== GIVEN DATA ==

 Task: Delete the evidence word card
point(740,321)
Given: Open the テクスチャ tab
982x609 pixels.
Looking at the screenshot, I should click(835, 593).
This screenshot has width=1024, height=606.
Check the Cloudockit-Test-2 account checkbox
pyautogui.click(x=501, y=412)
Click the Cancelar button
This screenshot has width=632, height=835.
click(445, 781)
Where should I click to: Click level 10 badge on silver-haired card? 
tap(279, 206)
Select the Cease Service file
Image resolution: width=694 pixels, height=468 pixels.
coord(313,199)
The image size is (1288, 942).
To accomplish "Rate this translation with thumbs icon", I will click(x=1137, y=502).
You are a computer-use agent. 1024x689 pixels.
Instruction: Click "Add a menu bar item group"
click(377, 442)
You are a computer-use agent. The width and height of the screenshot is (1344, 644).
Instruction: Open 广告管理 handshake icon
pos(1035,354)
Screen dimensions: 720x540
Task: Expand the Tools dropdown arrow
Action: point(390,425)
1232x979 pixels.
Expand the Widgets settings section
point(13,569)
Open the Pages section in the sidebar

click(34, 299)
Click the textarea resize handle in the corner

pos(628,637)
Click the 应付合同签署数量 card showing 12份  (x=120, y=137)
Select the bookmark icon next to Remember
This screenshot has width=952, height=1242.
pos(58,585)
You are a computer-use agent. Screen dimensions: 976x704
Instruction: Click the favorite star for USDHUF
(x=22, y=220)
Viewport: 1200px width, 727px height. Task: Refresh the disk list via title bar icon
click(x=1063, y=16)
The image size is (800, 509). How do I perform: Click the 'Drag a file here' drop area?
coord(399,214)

===

◆ **WHAT THE EXERCISE ASKS**: Print the listing in full, exactly as given.

◆ **ANSWER TO THIS TASK**:
 Task: Delete the evidence word card
point(740,321)
Given: Open the テクスチャ tab
982x609 pixels.
Looking at the screenshot, I should click(835, 593).
This screenshot has width=1024, height=606.
Check the Cloudockit-Test-2 account checkbox
pyautogui.click(x=501, y=412)
Click the Cancelar button
This screenshot has width=632, height=835.
click(445, 781)
Where should I click to: Click level 10 badge on silver-haired card? 
tap(279, 206)
Select the Cease Service file
Image resolution: width=694 pixels, height=468 pixels.
coord(313,199)
The image size is (1288, 942).
To accomplish "Rate this translation with thumbs icon", I will click(x=1137, y=502).
You are a computer-use agent. 1024x689 pixels.
Instruction: Click "Add a menu bar item group"
click(377, 442)
You are a computer-use agent. The width and height of the screenshot is (1344, 644).
Instruction: Open 广告管理 handshake icon
pos(1035,354)
Screen dimensions: 720x540
Task: Expand the Tools dropdown arrow
Action: point(390,425)
1232x979 pixels.
Expand the Widgets settings section
point(13,569)
Open the Pages section in the sidebar

click(34, 299)
Click the textarea resize handle in the corner

pos(628,637)
Click the 应付合同签署数量 card showing 12份  (x=120, y=137)
Select the bookmark icon next to Remember
This screenshot has width=952, height=1242.
pos(58,585)
You are a computer-use agent. Screen dimensions: 976x704
Instruction: Click the favorite star for USDHUF
(x=22, y=220)
Viewport: 1200px width, 727px height. Task: Refresh the disk list via title bar icon
click(x=1063, y=16)
The image size is (800, 509). How do I perform: Click the 'Drag a file here' drop area?
coord(399,214)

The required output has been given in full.